Copy every item below line for line, changing nothing.

§ **Location data for elements and text**:
========================================

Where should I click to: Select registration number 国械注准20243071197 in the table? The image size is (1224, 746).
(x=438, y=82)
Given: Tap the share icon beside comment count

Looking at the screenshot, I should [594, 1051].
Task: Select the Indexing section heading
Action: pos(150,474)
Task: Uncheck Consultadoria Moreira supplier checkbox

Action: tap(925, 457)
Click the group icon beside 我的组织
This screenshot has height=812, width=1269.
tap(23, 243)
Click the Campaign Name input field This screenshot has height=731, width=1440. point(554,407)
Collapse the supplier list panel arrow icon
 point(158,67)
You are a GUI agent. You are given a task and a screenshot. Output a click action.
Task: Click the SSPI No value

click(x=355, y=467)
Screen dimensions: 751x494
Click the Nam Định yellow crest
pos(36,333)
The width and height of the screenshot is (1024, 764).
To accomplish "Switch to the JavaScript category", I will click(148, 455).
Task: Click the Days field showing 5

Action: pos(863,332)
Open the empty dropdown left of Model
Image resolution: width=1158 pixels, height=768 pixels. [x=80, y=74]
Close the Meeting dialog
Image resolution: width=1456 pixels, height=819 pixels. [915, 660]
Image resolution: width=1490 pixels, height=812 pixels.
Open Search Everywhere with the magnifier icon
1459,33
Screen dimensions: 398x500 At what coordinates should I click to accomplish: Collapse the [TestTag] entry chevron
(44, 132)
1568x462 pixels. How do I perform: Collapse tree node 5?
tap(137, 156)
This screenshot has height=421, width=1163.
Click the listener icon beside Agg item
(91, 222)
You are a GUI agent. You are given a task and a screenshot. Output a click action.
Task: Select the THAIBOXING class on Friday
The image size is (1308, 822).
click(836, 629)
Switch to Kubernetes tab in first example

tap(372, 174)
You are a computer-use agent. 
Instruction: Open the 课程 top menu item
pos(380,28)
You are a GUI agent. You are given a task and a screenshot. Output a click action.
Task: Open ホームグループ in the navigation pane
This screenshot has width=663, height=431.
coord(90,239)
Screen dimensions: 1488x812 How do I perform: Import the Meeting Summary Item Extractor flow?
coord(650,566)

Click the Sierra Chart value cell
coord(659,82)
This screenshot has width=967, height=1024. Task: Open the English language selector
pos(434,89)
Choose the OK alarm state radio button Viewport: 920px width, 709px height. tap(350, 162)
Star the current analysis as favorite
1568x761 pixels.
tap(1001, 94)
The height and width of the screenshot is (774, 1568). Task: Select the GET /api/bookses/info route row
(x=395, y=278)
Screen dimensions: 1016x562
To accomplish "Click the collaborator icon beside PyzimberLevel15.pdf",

========================================

§ **RESPONSE**:
Where should I click to: Select registration number 国械注准20243071197 in the table? The image size is (1224, 746).
(x=438, y=82)
Given: Tap the share icon beside comment count

Looking at the screenshot, I should [594, 1051].
Task: Select the Indexing section heading
Action: pos(150,474)
Task: Uncheck Consultadoria Moreira supplier checkbox

Action: tap(925, 457)
Click the group icon beside 我的组织
This screenshot has height=812, width=1269.
tap(23, 243)
Click the Campaign Name input field This screenshot has height=731, width=1440. point(554,407)
Collapse the supplier list panel arrow icon
 point(158,67)
You are a GUI agent. You are given a task and a screenshot. Output a click action.
Task: Click the SSPI No value

click(x=355, y=467)
Screen dimensions: 751x494
Click the Nam Định yellow crest
pos(36,333)
The width and height of the screenshot is (1024, 764).
To accomplish "Switch to the JavaScript category", I will click(148, 455).
Task: Click the Days field showing 5

Action: pos(863,332)
Open the empty dropdown left of Model
Image resolution: width=1158 pixels, height=768 pixels. [x=80, y=74]
Close the Meeting dialog
Image resolution: width=1456 pixels, height=819 pixels. [915, 660]
Image resolution: width=1490 pixels, height=812 pixels.
Open Search Everywhere with the magnifier icon
1459,33
Screen dimensions: 398x500 At what coordinates should I click to accomplish: Collapse the [TestTag] entry chevron
(44, 132)
1568x462 pixels. How do I perform: Collapse tree node 5?
tap(137, 156)
This screenshot has height=421, width=1163.
Click the listener icon beside Agg item
(91, 222)
You are a GUI agent. You are given a task and a screenshot. Output a click action.
Task: Select the THAIBOXING class on Friday
The image size is (1308, 822).
click(836, 629)
Switch to Kubernetes tab in first example

tap(372, 174)
You are a computer-use agent. 
Instruction: Open the 课程 top menu item
pos(380,28)
You are a GUI agent. You are given a task and a screenshot. Output a click action.
Task: Open ホームグループ in the navigation pane
This screenshot has width=663, height=431.
coord(90,239)
Screen dimensions: 1488x812 How do I perform: Import the Meeting Summary Item Extractor flow?
coord(650,566)

Click the Sierra Chart value cell
coord(659,82)
This screenshot has width=967, height=1024. Task: Open the English language selector
pos(434,89)
Choose the OK alarm state radio button Viewport: 920px width, 709px height. tap(350, 162)
Star the current analysis as favorite
1568x761 pixels.
tap(1001, 94)
The height and width of the screenshot is (774, 1568). Task: Select the GET /api/bookses/info route row
(x=395, y=278)
Screen dimensions: 1016x562
To accomplish "Click the collaborator icon beside PyzimberLevel15.pdf",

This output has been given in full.